Джеймс Уотсон, 23 года, американец, длинный, тощий, лохматый, по юношескому экстремизму считающий большую часть окружающих, включая коллег-ученых, недоумками разной степени тяжести, признанный гений с детства. В 15 лет поступил в Чикагский университет, в 22 года защитил кандидатскую диссертацию по зоологии. Был первым и, как часто бывает, любимым аспирантом Сальвадора Лурия (1912–1991), перебравшегося в США из Италии и ставшего в 1969 году нобелевским лауреатом по физиологии и медицине “за открытия, касающиеся механизма репликации и генетической структуры вирусов”. Уотсон подключился к этим исследованиям в самом их начале, собственно, именно этим он и занимался в своей аспирантской работе. Тогда он впервые услышал об эксперименте Эвери – Маклеода – Маккарти и безоговорочно уверовал в то, что ДНК служит носителем наследственной информации. Но ни он, ни его руководители ничего не понимали в нуклеиновых кислотах, так что Уотсона в 1950 году отправили на стажировку в Данию к известному биохимику Герману Калькару, который работал в этой области. Они не нашли взаимопонимания, Уотсон хотел заниматься структурой ДНК, у Калькара на его счет были свои планы, так что год стажировки прошел почти что впустую. Весной 1951 года Уотсон отправился на конференцию в Неаполь, где услышал доклад Уилкинса. Из него он впервые узнал, что для установления структуры ДНК может быть использован метод дифракции рентгеновских лучей. О самом методе он тоже знал понаслышке. Для освоения метода он стал добиваться перевода в Кембридж. Осенью 1951 года он прибыл в Кавендишскую лабораторию, в группу Макса Перуца, где встретил родственную душу – Фрэнсиса Крика. Они быстро сошлись.
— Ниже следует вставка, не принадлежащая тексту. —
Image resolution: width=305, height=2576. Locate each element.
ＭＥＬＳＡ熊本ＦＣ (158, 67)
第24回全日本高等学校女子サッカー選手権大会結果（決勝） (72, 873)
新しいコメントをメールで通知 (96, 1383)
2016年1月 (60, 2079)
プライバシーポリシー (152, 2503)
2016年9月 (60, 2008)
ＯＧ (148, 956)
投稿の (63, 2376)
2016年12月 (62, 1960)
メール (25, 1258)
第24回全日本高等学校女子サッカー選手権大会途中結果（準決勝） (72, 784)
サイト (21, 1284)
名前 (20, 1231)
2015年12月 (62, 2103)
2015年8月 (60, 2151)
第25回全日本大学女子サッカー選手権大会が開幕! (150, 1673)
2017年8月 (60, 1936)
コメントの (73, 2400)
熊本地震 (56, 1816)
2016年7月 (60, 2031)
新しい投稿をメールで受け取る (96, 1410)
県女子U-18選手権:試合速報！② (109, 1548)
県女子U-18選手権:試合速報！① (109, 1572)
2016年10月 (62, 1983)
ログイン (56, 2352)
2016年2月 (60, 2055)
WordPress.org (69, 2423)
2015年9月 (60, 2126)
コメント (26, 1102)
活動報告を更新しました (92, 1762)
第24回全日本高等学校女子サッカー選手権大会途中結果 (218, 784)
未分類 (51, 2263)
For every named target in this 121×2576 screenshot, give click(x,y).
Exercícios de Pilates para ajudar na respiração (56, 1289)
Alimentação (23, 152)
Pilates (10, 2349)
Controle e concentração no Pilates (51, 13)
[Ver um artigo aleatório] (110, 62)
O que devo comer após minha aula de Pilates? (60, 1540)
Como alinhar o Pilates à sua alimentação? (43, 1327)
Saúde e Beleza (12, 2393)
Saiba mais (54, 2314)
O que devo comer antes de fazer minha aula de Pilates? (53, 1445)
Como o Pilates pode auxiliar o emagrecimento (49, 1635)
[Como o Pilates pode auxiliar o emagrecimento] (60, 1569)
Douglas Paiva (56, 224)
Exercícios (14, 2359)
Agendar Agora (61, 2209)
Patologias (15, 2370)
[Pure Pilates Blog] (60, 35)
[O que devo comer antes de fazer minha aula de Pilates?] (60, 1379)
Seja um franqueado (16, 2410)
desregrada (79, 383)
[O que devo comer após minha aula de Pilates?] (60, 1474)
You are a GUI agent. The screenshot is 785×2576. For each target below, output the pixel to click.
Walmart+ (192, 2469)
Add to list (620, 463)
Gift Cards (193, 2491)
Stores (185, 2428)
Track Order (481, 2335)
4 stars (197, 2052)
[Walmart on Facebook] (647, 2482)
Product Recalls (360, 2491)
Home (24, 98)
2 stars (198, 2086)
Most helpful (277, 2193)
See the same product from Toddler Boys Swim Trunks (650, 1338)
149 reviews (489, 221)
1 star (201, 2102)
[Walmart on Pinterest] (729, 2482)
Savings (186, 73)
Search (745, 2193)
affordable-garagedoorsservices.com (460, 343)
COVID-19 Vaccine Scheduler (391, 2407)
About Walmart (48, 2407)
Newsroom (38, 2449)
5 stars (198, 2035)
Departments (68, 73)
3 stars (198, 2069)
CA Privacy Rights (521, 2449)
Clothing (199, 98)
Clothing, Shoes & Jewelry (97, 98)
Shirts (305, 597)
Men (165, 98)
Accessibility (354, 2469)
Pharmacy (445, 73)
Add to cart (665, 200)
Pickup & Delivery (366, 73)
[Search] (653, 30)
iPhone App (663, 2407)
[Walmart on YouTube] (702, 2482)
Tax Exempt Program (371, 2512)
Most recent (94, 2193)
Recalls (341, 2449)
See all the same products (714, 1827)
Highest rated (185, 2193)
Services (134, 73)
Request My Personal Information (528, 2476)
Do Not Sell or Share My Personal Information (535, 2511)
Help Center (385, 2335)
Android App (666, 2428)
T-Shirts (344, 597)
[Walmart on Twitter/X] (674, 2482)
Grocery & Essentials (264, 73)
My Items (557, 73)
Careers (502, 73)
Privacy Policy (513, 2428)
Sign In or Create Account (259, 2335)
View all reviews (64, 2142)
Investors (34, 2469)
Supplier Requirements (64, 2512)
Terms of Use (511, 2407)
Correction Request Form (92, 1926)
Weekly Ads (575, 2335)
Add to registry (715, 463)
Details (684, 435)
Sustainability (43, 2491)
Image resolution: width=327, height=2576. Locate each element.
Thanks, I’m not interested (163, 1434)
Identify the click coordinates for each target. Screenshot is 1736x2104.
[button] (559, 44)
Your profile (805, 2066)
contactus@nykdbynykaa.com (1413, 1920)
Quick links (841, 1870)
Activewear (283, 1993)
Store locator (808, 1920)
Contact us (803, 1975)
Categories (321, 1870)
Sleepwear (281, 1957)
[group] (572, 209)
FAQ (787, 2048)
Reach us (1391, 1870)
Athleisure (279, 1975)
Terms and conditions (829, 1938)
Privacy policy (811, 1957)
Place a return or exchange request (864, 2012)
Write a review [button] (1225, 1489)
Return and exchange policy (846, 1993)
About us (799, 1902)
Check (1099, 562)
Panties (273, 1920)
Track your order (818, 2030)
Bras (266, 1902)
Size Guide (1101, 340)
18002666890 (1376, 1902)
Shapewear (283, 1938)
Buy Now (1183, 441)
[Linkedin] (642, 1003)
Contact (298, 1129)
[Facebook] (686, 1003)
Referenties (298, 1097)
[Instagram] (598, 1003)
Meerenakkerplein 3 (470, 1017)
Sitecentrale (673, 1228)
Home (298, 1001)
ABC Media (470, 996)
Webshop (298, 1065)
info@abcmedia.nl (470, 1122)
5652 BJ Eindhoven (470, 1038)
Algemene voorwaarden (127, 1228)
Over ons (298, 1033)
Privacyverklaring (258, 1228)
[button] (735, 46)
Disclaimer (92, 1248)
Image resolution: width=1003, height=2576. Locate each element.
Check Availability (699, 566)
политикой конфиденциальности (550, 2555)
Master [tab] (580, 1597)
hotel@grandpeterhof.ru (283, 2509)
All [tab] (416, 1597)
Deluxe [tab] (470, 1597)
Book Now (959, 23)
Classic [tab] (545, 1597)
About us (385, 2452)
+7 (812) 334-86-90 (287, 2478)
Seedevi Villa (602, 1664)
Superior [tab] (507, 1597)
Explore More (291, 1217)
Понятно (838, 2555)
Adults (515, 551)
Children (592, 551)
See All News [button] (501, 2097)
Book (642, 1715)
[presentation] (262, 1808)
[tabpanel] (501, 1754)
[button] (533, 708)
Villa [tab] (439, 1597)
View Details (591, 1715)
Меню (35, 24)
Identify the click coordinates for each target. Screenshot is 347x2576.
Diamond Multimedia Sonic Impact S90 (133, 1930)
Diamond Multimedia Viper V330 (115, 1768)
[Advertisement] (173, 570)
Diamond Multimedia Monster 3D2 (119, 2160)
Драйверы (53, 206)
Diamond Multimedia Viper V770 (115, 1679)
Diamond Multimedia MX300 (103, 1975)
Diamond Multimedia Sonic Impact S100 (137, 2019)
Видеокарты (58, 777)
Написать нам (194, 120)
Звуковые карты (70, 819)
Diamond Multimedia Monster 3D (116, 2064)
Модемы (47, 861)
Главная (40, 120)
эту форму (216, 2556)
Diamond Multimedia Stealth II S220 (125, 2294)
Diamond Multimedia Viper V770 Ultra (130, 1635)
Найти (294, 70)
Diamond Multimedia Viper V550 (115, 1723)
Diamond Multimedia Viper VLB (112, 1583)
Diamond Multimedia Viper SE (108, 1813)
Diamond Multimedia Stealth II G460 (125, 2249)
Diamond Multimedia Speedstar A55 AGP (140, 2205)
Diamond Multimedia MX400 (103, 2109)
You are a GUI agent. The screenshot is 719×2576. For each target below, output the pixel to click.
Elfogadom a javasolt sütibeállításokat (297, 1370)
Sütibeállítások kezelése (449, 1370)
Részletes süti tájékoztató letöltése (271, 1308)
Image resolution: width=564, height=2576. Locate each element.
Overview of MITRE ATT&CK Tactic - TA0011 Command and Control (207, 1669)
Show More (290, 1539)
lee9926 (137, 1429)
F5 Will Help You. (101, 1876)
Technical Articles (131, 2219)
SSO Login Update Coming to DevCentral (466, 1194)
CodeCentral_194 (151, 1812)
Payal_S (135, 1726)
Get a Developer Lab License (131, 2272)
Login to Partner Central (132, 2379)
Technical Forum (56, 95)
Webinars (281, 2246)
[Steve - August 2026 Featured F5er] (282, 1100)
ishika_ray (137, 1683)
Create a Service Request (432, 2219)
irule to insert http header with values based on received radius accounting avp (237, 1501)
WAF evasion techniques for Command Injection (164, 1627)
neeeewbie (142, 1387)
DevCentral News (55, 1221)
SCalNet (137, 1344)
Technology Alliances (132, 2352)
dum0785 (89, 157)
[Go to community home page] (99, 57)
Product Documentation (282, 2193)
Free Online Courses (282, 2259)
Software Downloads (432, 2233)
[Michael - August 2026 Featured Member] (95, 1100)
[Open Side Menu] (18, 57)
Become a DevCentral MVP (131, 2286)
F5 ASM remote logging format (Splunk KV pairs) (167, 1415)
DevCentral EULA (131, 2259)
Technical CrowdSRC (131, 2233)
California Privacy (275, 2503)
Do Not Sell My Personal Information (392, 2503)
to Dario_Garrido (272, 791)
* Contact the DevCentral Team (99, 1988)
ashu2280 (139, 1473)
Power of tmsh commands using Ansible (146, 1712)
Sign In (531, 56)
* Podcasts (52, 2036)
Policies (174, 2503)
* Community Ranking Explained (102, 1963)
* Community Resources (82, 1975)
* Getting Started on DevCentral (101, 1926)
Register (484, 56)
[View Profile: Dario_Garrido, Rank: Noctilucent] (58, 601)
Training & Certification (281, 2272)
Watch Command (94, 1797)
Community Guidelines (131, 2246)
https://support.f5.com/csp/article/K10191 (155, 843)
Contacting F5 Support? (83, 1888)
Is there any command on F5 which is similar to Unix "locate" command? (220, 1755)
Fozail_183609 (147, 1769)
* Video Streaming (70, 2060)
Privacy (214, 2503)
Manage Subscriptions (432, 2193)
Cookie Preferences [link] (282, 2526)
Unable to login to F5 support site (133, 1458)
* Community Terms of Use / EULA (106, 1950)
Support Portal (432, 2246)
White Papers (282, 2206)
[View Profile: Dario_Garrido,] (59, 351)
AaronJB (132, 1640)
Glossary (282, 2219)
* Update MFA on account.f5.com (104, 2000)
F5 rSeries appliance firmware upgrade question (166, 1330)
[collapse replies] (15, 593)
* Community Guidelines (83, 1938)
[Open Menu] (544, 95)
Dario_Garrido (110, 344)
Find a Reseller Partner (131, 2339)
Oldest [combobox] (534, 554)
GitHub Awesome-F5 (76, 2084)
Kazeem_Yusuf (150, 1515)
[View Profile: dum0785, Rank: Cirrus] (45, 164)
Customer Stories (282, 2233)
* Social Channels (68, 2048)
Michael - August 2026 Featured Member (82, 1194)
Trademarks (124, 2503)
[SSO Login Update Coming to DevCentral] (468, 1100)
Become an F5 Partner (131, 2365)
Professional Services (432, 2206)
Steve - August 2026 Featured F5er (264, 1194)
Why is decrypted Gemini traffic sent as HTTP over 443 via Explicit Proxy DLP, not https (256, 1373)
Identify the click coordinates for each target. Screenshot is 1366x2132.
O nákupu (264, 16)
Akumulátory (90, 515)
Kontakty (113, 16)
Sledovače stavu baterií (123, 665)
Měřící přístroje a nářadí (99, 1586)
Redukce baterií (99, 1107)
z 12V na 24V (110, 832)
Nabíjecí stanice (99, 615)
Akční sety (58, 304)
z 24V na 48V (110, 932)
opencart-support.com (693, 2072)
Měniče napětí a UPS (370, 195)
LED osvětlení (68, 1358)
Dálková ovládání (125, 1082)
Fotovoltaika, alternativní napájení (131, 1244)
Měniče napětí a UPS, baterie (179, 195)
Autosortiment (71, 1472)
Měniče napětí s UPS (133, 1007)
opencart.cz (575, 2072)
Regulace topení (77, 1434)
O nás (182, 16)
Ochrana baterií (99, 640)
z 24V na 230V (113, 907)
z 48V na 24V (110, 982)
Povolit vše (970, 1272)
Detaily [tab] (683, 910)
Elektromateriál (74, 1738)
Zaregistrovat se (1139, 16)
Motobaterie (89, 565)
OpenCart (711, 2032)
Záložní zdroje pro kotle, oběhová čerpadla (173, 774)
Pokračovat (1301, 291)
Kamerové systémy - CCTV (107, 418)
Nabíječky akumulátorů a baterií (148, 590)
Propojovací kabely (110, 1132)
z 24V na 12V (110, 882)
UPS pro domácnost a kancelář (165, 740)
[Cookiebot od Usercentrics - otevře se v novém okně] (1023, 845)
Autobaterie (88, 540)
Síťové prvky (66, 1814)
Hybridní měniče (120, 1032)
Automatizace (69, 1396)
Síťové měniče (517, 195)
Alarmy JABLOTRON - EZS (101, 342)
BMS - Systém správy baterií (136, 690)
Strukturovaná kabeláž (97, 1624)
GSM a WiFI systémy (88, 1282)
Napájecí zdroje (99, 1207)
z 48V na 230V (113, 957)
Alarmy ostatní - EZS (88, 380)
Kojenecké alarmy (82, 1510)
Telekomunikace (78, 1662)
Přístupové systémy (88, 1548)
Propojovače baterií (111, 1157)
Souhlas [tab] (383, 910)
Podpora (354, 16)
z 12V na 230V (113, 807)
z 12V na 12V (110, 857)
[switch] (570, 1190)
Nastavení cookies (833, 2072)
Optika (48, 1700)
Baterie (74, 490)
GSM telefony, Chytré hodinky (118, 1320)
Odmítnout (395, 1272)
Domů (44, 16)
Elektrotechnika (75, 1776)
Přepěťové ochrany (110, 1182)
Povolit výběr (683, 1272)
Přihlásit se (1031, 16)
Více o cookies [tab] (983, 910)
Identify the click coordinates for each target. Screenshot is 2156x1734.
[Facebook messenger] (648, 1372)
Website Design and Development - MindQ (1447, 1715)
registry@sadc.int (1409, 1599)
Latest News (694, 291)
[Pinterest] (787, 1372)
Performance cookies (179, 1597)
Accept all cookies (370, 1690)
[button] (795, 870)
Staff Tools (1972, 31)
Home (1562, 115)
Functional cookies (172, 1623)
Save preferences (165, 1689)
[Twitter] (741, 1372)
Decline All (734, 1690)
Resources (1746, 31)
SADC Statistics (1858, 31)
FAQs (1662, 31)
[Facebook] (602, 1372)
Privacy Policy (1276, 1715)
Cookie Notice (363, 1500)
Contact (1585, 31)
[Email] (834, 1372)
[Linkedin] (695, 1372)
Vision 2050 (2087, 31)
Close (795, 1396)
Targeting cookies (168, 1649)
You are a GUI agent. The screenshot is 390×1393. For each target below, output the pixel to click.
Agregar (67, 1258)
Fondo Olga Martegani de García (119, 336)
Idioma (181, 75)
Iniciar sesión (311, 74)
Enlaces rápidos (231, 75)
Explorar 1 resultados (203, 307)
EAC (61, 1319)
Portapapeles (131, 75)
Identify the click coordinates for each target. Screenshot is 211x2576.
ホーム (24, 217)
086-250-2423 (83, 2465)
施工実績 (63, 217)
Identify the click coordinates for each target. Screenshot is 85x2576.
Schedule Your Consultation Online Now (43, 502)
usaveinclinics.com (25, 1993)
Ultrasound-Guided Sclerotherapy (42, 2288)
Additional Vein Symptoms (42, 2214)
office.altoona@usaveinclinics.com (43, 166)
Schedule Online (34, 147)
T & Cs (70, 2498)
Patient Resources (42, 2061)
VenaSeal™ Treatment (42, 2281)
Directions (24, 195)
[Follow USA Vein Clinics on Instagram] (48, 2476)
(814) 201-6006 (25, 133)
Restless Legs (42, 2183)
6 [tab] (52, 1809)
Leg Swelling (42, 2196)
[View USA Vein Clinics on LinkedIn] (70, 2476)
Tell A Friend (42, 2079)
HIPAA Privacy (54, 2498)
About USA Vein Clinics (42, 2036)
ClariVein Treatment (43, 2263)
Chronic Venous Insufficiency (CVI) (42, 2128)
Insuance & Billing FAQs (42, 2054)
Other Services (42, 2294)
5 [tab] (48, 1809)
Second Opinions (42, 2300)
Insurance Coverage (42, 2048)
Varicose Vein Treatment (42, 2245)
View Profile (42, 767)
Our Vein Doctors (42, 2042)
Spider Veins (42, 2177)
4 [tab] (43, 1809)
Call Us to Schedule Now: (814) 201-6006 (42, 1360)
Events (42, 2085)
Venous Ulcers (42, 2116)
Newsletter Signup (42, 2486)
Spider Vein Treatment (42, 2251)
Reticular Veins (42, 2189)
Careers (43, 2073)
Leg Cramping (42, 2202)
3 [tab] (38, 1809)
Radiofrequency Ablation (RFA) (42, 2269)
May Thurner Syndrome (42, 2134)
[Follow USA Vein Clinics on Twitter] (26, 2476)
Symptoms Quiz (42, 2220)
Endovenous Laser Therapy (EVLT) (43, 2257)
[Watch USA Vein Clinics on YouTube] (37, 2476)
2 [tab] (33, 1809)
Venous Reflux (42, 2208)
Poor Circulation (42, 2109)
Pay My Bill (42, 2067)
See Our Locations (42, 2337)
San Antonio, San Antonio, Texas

Собственно, в этот момент и начинается наша история. В Кавендишской лаборатории царила нервная обстановка из-за недавнего сообщения Полинга о расшифровке вторичной структуры белков. Пусть это была всего лишь гипотеза, но приоритет в открытии альфа-спирали теперь принадлежал Полингу – американцу! Это понимал и Уильям Брэгг[36]
, директор лаборатории, справедливо считавший себя одним из отцов рентгеноструктурного анализа, и Макс Перуц, на протяжении нескольких лет совершенствовавший технику съемки дифрактограмм и методы их расчета и вплотную подошедший к расшифровке структуры белков. Они жаждали реванша, это стало их навязчивой идеей. Одержим ею был и Крик. И тут ему представился случай впервые проявить себя во всей красе. Буквально за два дня он вместе с двумя другими сотрудниками лаборатории, Стоуксом и Кокрэном, разработал математическую модель того, как спиральная структура должна отражаться в рентгеновских дифрактограммах. Написанную тут же статью немедленно послали в журнал “Nature”, а копию Полингу – знай наших!